HIERBAS MEDICINALES

Mª ÁNGELES ARAZO

La casa olía a monte, a flores y plantas secas mantenidas en cajas de madera, en tarros de cerámica y cristal. Como todas las herboristerías, traía recuerdos de magia, de tradición legada por viejos que recogían semillas, por mujeres que buscaban amores, por monjas que elaboraban licores y jarabes.

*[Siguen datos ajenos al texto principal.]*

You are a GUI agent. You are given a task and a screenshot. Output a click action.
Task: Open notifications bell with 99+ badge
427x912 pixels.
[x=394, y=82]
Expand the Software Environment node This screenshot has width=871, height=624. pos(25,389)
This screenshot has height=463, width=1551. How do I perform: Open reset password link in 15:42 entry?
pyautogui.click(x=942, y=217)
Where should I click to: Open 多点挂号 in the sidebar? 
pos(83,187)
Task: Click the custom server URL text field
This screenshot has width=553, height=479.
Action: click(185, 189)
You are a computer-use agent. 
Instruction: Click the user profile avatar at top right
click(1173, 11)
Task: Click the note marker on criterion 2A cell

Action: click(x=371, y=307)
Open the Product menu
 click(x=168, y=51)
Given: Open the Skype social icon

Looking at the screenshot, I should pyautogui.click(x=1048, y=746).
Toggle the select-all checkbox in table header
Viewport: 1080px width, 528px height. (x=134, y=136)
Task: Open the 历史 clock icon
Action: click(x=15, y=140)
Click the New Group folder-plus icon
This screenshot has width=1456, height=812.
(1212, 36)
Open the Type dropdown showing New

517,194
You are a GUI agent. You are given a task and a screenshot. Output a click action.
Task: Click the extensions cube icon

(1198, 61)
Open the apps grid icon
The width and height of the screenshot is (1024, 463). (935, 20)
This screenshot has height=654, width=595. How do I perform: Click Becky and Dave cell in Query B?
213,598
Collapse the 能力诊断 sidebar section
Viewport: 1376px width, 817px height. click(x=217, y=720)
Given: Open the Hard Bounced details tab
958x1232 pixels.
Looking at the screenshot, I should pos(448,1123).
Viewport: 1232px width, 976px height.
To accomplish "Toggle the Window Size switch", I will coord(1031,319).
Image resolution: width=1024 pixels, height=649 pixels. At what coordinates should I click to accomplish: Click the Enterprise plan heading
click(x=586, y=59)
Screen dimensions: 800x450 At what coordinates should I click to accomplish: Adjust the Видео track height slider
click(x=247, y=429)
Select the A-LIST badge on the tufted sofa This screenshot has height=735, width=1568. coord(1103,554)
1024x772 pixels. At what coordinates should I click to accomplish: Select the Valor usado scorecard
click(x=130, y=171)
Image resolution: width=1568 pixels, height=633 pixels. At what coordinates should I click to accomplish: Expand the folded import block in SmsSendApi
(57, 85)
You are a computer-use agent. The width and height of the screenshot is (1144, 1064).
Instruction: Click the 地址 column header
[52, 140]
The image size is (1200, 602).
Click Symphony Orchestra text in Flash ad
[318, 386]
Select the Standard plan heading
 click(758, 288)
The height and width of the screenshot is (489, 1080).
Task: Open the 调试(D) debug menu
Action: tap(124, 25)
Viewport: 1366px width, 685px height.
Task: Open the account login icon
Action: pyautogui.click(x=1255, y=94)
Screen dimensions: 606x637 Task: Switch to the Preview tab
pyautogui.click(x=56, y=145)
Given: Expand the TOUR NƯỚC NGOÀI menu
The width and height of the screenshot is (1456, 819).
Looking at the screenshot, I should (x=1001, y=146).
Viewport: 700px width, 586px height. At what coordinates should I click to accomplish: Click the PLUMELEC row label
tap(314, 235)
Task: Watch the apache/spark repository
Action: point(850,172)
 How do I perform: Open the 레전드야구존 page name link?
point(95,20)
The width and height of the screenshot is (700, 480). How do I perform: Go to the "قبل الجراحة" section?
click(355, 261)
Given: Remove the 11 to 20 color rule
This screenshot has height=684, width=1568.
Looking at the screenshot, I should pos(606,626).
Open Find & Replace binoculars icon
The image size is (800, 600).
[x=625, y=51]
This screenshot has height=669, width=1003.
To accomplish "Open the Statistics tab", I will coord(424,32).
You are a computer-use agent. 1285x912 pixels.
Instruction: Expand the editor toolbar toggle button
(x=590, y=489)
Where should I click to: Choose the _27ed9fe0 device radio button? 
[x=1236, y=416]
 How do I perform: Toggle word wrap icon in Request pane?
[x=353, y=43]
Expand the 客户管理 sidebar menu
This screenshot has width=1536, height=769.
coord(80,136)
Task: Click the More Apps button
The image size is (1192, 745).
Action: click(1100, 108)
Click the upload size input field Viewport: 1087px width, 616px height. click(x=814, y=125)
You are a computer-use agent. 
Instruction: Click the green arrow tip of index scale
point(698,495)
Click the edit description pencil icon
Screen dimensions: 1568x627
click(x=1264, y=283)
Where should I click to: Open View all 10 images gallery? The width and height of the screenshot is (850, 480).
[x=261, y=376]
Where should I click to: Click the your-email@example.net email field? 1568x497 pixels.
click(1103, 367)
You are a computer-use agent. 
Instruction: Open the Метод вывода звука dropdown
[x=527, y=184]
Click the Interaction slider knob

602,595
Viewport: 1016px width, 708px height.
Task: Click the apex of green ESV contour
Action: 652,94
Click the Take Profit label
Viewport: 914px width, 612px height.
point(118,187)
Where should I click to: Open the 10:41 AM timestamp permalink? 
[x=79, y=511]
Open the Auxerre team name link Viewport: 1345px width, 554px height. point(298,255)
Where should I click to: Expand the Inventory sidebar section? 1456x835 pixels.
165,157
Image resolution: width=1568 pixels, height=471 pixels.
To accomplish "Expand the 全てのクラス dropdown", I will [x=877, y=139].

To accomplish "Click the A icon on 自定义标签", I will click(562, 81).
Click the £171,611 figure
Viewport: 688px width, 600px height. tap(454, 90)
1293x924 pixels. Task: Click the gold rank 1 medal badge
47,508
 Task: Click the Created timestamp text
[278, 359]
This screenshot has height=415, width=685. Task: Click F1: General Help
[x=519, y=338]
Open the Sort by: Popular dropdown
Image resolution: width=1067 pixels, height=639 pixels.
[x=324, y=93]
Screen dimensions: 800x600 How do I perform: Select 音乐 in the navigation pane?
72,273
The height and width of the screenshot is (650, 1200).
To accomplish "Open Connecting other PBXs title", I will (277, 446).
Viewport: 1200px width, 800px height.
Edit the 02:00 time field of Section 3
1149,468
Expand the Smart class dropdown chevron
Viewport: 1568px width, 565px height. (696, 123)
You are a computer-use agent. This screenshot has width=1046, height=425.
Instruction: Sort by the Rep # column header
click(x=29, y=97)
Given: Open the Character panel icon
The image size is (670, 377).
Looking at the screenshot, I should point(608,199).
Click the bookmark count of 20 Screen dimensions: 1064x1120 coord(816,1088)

Del centenar de tiendas dedicadas a herboristería y a productos dietéticos, la de Navarro era la más antigua. Se remonta a los tiempos de la guerra carlista y pasó siempre de padres a hijos. Cambiaron de local muchas veces, pero iban acumulando experiencia transmitida oralmente y en cuadernos donde es fácil leer: «Para combatir los nervios, el agua antihistérica que los carmelitas descalzos preparan con toronjil y se usa desde 1611. También las tisanas de flores de azahar y tila».

Entre las supersticiones se sugería para el mal de ojo el hisopo, el espliego y la angélica; como afrodisíaco, la ajedrea tomada con vino y miel. Y todavía hoy, contra las hemorroides se recomienda llevar dos castañas en los bolsillos.

José Navarro, sexta generación de herboristería, atiende con cordial humor igual a las señoras que buscan un remedio natural para el reuma, los callos, el colesterol o el insomnio, a las chicas que quieren adelgazar con tisanas de sen, cola caballo, té, fucus y galluba, y a los hombres que quieren multiplicar su potencia mediante el ginseng rojo coreano, cuyos beneficios son mencionados desde hace 5.000 años en los primeros herbarios chinos.

Es posible que los tatarabuelos del herboristero no rechazaran en sus preparaciones el agua de lluvia, la cera virgen, la clara de huevo, la leche de cabra, la manteca de oca y hasta la hiel de toro para los ungüentos, cataplasmas y lociones, o para aquellas bebidas que requerían el relente de una noche de luna llena.

Hoy, a la magia de la elaboración tradicional, les suplió el despliegue de productos de laboratorio garantizados por la investigación de químicos nacionales y de firmas alemanas, holandesas, suizas o francesas. A pesar de todo, hay que creer en la influencia de la luna llena.